An increase in swear words in books represents a larger cultural trend toward individualism and free expression, the author of a San Diego State University study said Thursday.
The study also shows how using swear words has changed over time and captures the evolving American psyche, according to SDSU psychology professor Twenge, author of the book “Generation Me.“
Twenge worked with SDSU graduate student Hannah VanLandingham and University of Georgia psychologist W. Keith Campbell to analyze content from tens of thousands of books published between 1950 and 2008, catalogued by the Google Books database.
They searched for instances of the late comedian George Carlin’s “seven notorious words,” and found a rising trend of those words appearing in books, according to the study.
(Carlin’s routine even mentions the San Diego Zoo.)
As the team described in the journal SAGE Open, American authors used the seven words 28 times more often in the mid-2000s than the early 1950s. “Forty-five years after George Carlin’s routine, you can say those words on television and in books,” Twenge said.
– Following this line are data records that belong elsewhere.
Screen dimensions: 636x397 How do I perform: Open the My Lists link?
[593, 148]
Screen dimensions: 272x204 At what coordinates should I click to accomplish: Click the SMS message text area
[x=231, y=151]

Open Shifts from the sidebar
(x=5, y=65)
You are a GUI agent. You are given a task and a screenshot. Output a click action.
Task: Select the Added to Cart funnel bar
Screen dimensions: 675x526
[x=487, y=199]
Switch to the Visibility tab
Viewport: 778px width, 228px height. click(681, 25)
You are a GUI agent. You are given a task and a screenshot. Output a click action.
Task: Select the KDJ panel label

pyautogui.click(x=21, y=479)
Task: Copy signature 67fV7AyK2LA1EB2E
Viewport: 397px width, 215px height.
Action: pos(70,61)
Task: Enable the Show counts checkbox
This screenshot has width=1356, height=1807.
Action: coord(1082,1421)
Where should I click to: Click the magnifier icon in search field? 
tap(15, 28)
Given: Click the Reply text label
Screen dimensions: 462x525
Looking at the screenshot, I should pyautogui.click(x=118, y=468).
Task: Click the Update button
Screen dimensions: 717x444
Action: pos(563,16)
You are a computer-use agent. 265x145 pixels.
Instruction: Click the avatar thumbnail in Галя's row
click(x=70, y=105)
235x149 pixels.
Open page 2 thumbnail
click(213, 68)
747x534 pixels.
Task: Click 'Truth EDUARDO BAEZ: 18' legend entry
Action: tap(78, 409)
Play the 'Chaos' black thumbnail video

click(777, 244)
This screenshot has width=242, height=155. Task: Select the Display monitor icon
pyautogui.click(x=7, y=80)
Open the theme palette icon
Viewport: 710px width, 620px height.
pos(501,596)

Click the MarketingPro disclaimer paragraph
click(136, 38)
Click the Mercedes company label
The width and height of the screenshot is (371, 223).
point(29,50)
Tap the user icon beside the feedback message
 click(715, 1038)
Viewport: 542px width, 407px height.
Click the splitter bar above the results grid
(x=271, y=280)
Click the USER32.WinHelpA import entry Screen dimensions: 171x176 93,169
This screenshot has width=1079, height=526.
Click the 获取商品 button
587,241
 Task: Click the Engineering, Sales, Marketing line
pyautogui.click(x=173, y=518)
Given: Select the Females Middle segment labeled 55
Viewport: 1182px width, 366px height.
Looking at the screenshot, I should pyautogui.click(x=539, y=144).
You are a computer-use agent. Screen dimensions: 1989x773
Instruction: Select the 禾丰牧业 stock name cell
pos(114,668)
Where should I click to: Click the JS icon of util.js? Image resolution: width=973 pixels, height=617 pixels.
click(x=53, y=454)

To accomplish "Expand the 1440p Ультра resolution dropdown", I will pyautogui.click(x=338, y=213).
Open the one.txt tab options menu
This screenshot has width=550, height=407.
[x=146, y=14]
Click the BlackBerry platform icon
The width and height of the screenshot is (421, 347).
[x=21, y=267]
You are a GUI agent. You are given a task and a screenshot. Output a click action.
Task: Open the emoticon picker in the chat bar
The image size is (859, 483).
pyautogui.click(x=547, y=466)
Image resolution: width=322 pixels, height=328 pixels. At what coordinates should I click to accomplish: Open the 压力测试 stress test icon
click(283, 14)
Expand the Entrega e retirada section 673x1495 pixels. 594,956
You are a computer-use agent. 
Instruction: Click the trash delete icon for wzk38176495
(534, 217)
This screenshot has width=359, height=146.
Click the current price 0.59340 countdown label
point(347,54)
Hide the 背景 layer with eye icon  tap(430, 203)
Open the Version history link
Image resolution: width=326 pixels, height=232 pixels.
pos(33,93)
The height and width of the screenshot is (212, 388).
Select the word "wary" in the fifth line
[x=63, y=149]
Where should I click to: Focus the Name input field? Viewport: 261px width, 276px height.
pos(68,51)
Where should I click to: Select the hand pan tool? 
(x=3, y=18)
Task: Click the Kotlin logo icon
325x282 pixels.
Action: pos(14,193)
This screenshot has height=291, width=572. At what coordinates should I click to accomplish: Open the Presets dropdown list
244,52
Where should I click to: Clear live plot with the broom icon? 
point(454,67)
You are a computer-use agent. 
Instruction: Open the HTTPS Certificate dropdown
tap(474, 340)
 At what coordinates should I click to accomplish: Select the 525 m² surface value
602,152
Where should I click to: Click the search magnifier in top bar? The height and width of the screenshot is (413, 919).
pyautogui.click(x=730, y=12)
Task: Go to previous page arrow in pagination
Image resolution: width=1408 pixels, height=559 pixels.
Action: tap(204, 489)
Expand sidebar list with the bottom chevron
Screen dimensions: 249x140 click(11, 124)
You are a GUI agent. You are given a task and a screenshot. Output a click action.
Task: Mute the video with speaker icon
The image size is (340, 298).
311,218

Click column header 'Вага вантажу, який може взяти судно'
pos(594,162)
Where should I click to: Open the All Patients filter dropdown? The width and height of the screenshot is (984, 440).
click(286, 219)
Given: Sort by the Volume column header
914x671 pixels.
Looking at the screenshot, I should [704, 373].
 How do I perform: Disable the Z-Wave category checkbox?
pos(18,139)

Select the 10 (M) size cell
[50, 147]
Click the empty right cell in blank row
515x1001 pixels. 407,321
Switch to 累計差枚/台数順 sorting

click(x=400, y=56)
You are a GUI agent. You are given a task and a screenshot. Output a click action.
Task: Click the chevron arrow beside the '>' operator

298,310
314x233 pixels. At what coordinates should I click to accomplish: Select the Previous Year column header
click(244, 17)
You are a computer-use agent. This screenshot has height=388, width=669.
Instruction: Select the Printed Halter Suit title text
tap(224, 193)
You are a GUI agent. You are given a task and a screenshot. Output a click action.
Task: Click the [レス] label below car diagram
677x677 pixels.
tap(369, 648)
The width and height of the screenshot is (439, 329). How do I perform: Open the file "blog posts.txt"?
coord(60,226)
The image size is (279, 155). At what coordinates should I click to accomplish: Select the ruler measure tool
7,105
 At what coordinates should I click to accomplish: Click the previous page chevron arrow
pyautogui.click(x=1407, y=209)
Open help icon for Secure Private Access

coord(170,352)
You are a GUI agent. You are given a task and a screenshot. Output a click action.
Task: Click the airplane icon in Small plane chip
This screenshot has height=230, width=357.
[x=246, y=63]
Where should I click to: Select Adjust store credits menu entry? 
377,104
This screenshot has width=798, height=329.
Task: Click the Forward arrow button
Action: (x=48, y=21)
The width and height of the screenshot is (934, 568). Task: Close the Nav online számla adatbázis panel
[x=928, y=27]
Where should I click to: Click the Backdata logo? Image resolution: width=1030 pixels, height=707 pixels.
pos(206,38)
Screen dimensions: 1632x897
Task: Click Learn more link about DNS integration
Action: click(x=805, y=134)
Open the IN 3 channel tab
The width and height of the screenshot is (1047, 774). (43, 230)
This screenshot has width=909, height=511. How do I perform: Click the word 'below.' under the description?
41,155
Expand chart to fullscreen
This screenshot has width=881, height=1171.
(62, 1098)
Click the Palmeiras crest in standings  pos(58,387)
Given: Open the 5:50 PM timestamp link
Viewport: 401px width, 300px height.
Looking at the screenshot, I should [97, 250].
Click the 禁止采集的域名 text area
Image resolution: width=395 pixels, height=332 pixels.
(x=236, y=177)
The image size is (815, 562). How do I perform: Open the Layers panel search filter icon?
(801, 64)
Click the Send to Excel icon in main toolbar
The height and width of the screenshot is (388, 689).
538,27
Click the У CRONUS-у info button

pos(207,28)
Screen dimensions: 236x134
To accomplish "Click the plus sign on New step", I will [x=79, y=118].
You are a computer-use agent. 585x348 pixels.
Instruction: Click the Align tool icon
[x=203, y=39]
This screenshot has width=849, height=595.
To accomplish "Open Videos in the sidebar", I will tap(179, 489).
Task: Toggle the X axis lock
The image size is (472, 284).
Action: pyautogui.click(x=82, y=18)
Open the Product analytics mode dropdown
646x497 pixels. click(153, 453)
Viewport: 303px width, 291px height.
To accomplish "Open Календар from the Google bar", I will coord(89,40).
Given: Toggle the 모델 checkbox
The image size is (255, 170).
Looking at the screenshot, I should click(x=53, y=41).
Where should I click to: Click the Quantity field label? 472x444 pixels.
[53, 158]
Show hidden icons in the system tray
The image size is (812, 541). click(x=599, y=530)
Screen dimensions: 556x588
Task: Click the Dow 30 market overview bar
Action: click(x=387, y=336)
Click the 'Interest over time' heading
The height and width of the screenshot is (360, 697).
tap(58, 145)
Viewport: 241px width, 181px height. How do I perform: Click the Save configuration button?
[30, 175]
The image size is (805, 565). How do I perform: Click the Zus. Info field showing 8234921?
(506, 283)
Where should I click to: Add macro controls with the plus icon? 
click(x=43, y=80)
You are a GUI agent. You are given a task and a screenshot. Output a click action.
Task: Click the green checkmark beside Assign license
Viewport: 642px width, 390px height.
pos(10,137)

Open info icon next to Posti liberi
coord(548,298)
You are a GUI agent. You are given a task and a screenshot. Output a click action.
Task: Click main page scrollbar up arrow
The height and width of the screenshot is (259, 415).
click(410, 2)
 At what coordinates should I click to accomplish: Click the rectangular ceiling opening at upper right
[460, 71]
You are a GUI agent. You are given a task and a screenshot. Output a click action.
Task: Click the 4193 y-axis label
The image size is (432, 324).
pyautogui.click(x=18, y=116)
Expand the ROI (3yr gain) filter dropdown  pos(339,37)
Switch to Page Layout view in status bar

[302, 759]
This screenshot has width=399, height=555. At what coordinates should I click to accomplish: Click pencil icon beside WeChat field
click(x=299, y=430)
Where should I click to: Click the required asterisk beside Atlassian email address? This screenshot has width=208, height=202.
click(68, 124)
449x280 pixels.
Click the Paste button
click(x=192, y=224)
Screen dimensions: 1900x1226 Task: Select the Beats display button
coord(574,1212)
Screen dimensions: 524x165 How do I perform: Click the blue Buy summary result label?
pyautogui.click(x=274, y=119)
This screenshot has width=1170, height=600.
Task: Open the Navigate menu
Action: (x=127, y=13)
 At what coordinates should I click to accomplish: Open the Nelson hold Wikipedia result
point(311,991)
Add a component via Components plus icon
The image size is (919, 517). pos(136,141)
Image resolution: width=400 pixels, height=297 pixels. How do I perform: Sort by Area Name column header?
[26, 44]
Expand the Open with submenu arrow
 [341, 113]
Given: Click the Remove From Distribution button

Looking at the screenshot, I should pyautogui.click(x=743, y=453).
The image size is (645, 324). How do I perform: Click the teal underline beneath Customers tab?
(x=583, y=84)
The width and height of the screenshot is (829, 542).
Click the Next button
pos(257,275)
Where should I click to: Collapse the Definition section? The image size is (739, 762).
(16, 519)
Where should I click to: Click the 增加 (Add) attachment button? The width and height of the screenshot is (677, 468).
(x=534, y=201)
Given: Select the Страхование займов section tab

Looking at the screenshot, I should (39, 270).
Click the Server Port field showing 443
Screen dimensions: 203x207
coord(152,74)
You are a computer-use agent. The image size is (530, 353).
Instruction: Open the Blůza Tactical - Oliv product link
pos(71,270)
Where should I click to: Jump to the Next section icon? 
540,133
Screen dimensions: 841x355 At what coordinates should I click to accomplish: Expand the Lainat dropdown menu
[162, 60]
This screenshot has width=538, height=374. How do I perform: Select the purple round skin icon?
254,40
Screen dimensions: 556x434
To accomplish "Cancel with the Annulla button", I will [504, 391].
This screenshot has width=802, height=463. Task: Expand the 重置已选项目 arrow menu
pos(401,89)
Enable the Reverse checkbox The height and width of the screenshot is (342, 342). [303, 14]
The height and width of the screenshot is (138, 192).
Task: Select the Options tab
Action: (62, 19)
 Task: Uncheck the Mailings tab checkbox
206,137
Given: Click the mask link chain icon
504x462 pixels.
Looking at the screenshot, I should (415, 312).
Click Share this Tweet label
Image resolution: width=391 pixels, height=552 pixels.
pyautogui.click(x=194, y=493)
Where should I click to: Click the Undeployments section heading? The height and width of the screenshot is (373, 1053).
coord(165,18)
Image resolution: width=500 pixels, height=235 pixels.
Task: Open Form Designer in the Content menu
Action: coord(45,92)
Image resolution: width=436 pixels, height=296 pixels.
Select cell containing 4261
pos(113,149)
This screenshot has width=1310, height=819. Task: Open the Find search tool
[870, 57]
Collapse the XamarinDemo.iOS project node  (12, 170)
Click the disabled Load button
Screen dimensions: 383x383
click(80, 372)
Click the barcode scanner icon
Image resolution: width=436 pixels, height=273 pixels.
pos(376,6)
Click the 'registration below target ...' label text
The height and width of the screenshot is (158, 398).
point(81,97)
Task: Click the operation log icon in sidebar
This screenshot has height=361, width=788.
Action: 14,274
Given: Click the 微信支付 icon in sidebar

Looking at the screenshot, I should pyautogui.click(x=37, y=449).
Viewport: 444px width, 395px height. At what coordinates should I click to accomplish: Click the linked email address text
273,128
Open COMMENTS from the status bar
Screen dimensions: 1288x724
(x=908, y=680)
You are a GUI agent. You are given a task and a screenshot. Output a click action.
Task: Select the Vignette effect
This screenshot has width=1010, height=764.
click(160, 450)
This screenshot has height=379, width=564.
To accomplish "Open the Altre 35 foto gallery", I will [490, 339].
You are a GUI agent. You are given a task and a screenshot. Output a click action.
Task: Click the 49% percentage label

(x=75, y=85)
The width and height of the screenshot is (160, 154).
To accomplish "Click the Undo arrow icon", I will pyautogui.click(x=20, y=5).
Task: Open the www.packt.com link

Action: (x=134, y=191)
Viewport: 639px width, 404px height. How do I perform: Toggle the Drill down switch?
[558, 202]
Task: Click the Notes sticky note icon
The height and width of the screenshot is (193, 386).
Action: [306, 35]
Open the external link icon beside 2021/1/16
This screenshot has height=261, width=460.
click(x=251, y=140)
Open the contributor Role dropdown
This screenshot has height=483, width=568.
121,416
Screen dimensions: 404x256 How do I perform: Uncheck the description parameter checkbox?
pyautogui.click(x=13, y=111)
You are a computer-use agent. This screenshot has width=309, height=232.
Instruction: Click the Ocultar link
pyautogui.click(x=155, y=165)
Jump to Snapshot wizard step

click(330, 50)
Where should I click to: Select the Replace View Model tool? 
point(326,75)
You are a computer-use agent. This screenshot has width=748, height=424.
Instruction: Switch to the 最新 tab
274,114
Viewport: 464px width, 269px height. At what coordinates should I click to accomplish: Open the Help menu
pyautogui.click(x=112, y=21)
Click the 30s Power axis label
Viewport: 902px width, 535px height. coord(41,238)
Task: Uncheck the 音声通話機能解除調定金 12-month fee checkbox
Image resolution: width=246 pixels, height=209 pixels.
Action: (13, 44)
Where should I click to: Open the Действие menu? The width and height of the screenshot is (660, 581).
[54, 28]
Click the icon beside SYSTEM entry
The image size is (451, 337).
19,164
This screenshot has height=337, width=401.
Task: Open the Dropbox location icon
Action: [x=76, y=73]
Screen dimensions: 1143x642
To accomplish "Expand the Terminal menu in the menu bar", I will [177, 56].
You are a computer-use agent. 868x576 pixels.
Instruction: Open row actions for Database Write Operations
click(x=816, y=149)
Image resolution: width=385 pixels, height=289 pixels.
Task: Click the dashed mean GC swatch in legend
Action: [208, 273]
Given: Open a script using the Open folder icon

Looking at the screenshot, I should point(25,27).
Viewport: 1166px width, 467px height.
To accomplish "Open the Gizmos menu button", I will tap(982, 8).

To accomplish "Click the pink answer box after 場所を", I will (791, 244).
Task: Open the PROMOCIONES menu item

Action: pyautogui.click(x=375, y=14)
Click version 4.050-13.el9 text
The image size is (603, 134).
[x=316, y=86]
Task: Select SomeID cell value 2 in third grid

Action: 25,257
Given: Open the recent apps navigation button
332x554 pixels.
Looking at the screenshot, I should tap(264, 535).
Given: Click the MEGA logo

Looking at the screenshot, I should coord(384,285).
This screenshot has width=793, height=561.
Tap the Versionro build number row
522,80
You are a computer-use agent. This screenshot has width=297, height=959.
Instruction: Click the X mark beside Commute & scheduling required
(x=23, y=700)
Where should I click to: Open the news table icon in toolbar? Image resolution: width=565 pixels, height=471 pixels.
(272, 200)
The findings suggest that the words have become much less taboo over time, she said. One interpretation is that people Thursday value free expression more than they did several decades ago, according to the study.
Previous research which has found that American society is becoming increasingly individualistic, a trait especially prominent in young people, Twenge said. “Millennials have a `come as you are’ philosophy, and this study shows one of the ways they got it: Culture has shifted toward more free self- expression, she said.
— City News Service contributed to this report.